エンゲージメントの削除は、エンゲージメントの設定からDelete Engagementを選択することで実行できます。この操作は取り消せません。

エンゲージメントを削除すると、以下も削除されます。 エンゲージメントに関連付けられたすべてのテスト それらのテスト内のすべての検出事項 リンクされているJira Epicマッピング(Epic自体はJira上に残りますが、DefectDojoとJiraの間のリンクは削除されます) エンゲージメントに関連付けられたすべてのメモとファイルアップロード

監査目的のため、完了したエンゲージメントは削除するのではなく、クローズすることを推奨します。

操作結果元に戻せるか
クローズ非アクティブとしてマークされる。データは残る。再オープン可能はい(再オープン)
期限切れ視覚的な警告のみ。オプションで自動クローズ。通知あり該当なし
削除エンゲージメント、テスト、検出事項、メモ、ファイル、およびJira Epicマッピングを完全に削除(EpicはJiraに残る)いいえ

Jira連携

エンゲージメントは連携先のJiraスペースにリンクでき、エンゲージメント内の検出事項をJiraにIssueとしてプッシュできるようになります。Jiraの設定に関する完全なガイドについては、**DefectDojoとJiraの連携**を参照してください。

エンゲージメントEpicマッピング

製品のJira設定でEnable Engagement Epic Mappingがチェックされている場合、エンゲージメントはJiraにEpicとしてプッシュされます。エンゲージメント内の検出事項は、そのEpicの下に子Issueとしてプッシュされ、DefectDojoのエンゲージメント → 検出事項の階層構造が、JiraのEpic → Issue構造として再現されます。

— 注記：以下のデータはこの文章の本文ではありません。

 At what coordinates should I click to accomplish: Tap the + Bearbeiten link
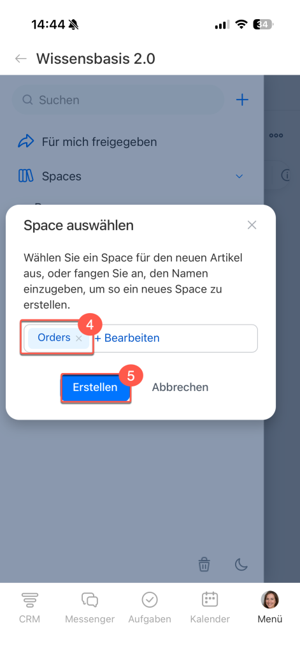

この設定の詳細については、**エンゲージメントEpicマッピングの有効化**を参照してください。

エンゲージメントレベルのJira設定

デフォルトでは、エンゲージメントは親アセット(製品)からJira設定を継承します。ただし、個々のエンゲージメントでこれらの設定を上書きし、別のJira設定を使用することもできます。以下の設定はエンゲージメントごとにカスタマイズできます。

  • Project Key — 検出事項を別のJiraスペースにルーティングします
  • Issue Template — このエンゲージメントから作成されるIssueに別のテンプレートを使用します
  • Custom Fields — 別のカスタムフィールドマッピングを適用します
  • Jira Labels — エンゲージメント固有のラベルでIssueにタグ付けします
  • Default Assignee — Issueを別のチームメンバーに割り当てます

これらの設定には、Edit Engagementページからアクセスできます。詳細については、**エンゲージメントレベルのJira設定**を参照してください。